There is a transfer of salt ions that go into the drinking water. Some people can taste the salt.

The softeners do not take only calcium particles out of the water. The salt ions create a negative charge on the beads and a positive charge on the cold water. All debris particles that make the water hard are attracted to the negative charge on the beads.

So, the big question is; what happens to the positively charged ions in the cold water. They stay in the cold water you drink. We never connect soft water to a kitchen faucet. Even doctors recommend against it.

Here is another myth or truth. Many plumbers say they do not connect water softeners to the hot water because hot water is already soft. Turn, on a hot water faucet when the pipes are cold. Listen to how hard the water sounds when it is cold. Then listen how it sounds soft as the water turns hot.


----------



## Tankless (Jun 12, 2008)

BatonRougePlumb said:


> There is a transfer of salt ions that go into the drinking water. Some people can taste the salt.
> 
> The softeners do not take only calcium particles out of the water. The salt ions create a negative charge on the beads and a positive charge on the cold water. All debris particles that make the water hard are attracted to the negative charge on the beads.
> 
> ...


No disrespect but that to me is all junk science. I read all about the suspencion of ion systems and this and that...all junk science.


----------



## BatonRougePlumb (Nov 21, 2008)

*Here is contracting proof.*



Tankless said:


> No disrespect but that to me is all junk science. I read all about the suspencion of ion systems and this and that...all junk science.


Sorry, the title was supposed to say, Contradicting Proof, meaning this article starts with what appears, at first glance, to be contradicting statements and then makes it very clear that salt is added to soft water. You can read the link or the excerpts.

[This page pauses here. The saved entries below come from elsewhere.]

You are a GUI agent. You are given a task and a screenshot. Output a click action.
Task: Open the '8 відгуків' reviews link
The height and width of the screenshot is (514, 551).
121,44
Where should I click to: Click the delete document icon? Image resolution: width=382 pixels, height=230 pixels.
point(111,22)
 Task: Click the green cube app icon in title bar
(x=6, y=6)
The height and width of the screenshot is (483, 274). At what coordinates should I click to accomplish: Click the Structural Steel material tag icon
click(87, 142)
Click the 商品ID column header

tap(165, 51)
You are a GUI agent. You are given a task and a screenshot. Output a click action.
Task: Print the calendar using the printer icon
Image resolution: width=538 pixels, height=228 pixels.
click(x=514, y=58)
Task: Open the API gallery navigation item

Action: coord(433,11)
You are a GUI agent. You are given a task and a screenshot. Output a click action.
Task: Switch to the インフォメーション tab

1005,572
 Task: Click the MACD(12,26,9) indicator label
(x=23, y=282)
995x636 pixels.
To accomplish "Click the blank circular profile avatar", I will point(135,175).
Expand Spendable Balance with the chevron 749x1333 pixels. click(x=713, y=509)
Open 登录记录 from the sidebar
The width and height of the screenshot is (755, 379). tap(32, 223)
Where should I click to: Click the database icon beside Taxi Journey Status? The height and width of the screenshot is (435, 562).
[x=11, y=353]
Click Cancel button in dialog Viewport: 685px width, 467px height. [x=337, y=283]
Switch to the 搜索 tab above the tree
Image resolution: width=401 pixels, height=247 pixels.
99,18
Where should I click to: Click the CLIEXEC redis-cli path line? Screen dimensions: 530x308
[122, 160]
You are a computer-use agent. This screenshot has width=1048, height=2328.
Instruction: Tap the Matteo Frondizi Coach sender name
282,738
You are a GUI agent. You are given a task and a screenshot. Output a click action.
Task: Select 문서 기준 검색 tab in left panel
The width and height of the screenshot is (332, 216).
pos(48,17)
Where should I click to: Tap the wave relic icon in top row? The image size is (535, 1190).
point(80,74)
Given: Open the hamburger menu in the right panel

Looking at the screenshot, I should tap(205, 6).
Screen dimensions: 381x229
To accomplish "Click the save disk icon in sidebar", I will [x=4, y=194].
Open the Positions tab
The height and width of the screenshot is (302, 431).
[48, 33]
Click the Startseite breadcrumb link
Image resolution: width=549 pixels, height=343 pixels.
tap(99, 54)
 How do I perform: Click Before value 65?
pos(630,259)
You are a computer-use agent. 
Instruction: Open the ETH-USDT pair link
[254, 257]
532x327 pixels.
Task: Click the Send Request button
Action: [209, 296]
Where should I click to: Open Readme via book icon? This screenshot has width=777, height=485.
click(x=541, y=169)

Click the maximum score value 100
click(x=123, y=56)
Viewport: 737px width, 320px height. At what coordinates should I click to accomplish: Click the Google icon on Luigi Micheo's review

http://www.problemwater.com/s_softeners.html

These are excerpts from this link. *Read the last line in the excerpt.* My recent post explained that there is a salt ion exchange as stated in these excerpts. 

Contrary to popular belief, a water softener adds no salt (sodium chloride) to the household water. Rather, *it exchanges sodium (salt) ions for the pesky hardness ions,* thus adding sodium to the water supply usually in the form of sodium bicarbonate. During the regeneration process the softener is separated from the household water supply by an automatic bypass. This assures that no salt enters the house. *(The last sentence means the salt from the softener does not enter directly into the house water from the storage nor the brine tank. This statement does not take into account the transferring of salt ions).*

Probably the number one question asked by the consumer concerning water softening is about the "sodium issue." This issue is greatly misunderstood because of all the bad press about too much salt (sodium) in the average American's diet today. We must have sodium to live, but how much is enough and how much is too much? The topic can be put into perspective by showing where the sodium in one's diet comes from daily. As discussed earlier,* a water softener takes out calcium and magnesium and replaces them with sodium (salt)*. The amount of sodium added to the water is determined by the amount of hardness minerals, which are taken out. *The harder the water before softening , the more sodium is added to the softened water.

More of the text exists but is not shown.